* **Article**
At least you can go out and drive it. All I can do is look at mine-no scowl at it as it drips on the floor. Finally got brake fluid to the rear drums. And pumped up the master cylinder. Now the front hoses are leaking at the banjo bolts. Afraid to tighten them any more. Now what?


----------



## armyadarkness (Dec 7, 2020)

SLSTEVE said:


> At least you can go out and drive it. All I can do is look at mine-no scowl at it as it drips on the floor. Finally got brake fluid to the rear drums. And pumped up the master cylinder. Now the front hoses are leaking at the banjo bolts. Afraid to tighten them any more. Now what?


Are the hoses new? Copper washer on each side of the banjo fitting?


----------



## armyadarkness (Dec 7, 2020)

I've worked on many GM's which had a right and left brake hose.... And on more than one occasion, I found them swapped. They won't seat right at the caliper if that's the case.


----------



## JLuger (Sep 8, 2012)

I just went through this My pan was just touching the center link so I made a couple of quarter inch spacers and ordered new motor mounts from Ames when I picked the motor up my pan was sitting on the cross member.
Well I put them in got to thinking it was to much so I ordered the 3/16 ones from Ames.
Didn’t change much. Can tell you that was the vibration I was chasing go figure.
FYI I have a drive on lift and it was a bitch. I made 2 blocks to fit under the bottom of the timing chain cover and used a bottle jack not the smartest way but I didn’t have a engine hoist.


----------



## SLSTEVE (Dec 8, 2020)

JLuger said:


> I just went through this My pan was just touching the center link so I made a couple of quarter inch spacers and ordered new motor mounts from Ames when I picked the motor up my pan was sitting on the cross member.
> Well I put them in got to thinking it was to much so I ordered the 3/16 ones from Ames.
> Didn’t change much. Can tell you that was the vibration I was chasing go figure.
> FYI I have a drive on lift and it was a bitch. I made 2 blocks to fit under the bottom of the timing chain cover and used a bottle jack not the smartest way but I didn’t have a engine hoist.
> ...


Yeah, this is on my list of things to get done. Ordered a set of spacers from eBay then I get a message from the guy and he already sold them. I’m still chasing brake leaks, coolant leaks, thermostat housing issues.


----------

* **Recorded information**
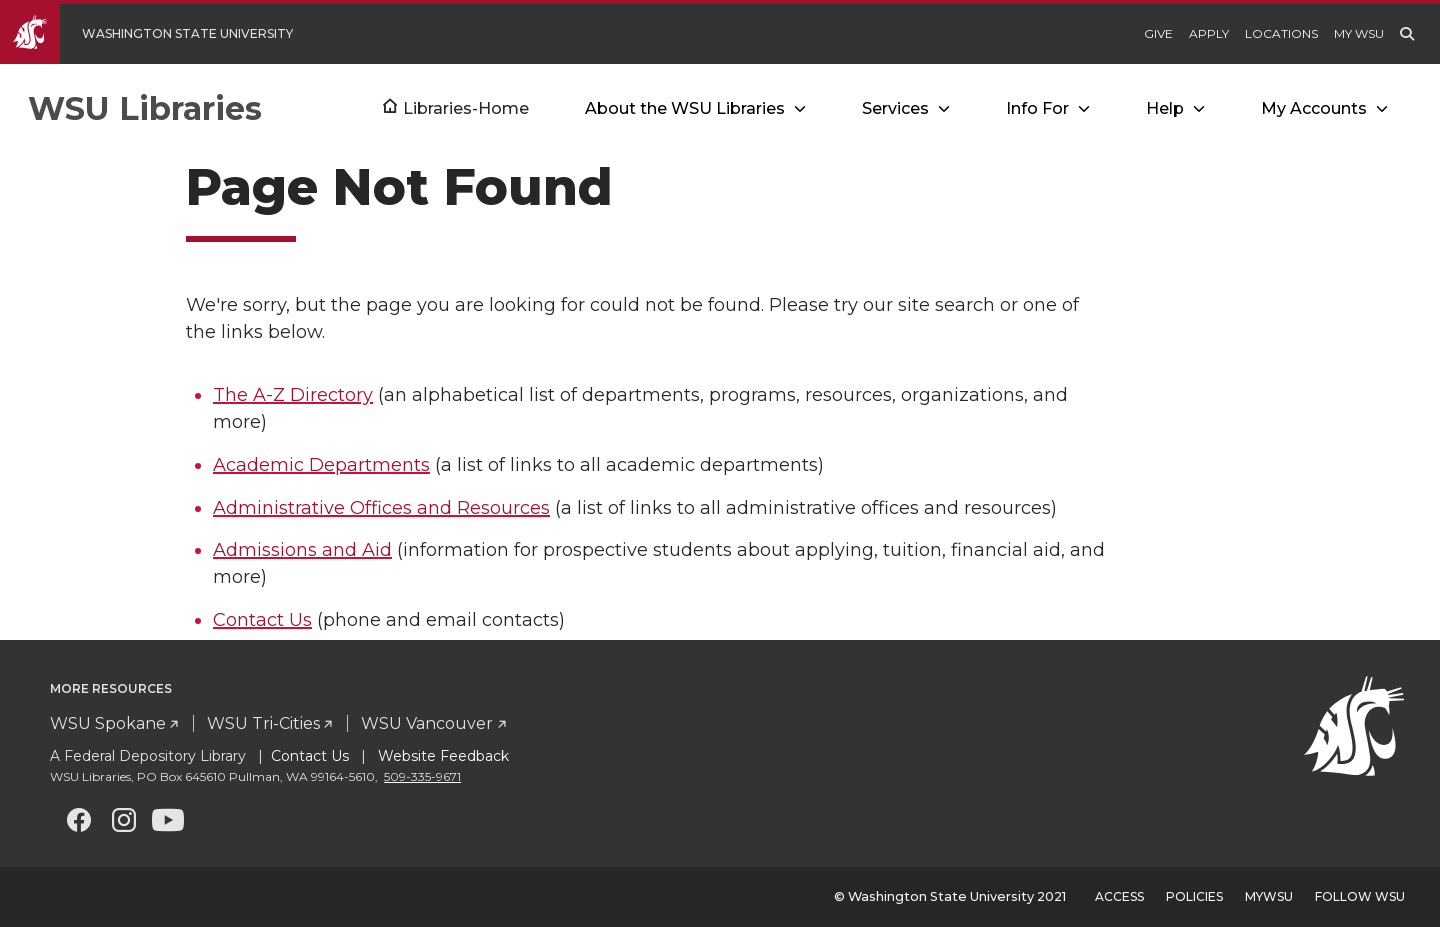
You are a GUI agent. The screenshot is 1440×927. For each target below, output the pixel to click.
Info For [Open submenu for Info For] (1037, 108)
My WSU (1359, 33)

* **Parts of the exercise**
1. Rewrite the stretch of the forum thread from "Yeah, this is" through "thermostat housing issues.", replacing "spacers" with "shims".
2. Does the forum thread support each statement? Answer yes or no for each and quote the deciding words.
(a) The front brake hoses are leaking at the banjo bolts.
(b) JLuger used an engine hoist to raise the motor.
(c) The eBay seller sent SLSTEVE the spacers he ordered.
Base every answer only on the forum thread.

* **List of solutions**
1.
Yeah, this is on my list of things to get done. Ordered a set of shims from eBay then I get a message from the guy and he already sold them. I’m still chasing brake leaks, coolant leaks, thermostat housing issues.

2.
(a) Yes: "Now the front hoses are leaking at the banjo bolts."
(b) No: "used a bottle jack not the smartest way but I didn’t have a engine hoist."
(c) No: "I get a message from the guy and he already sold them."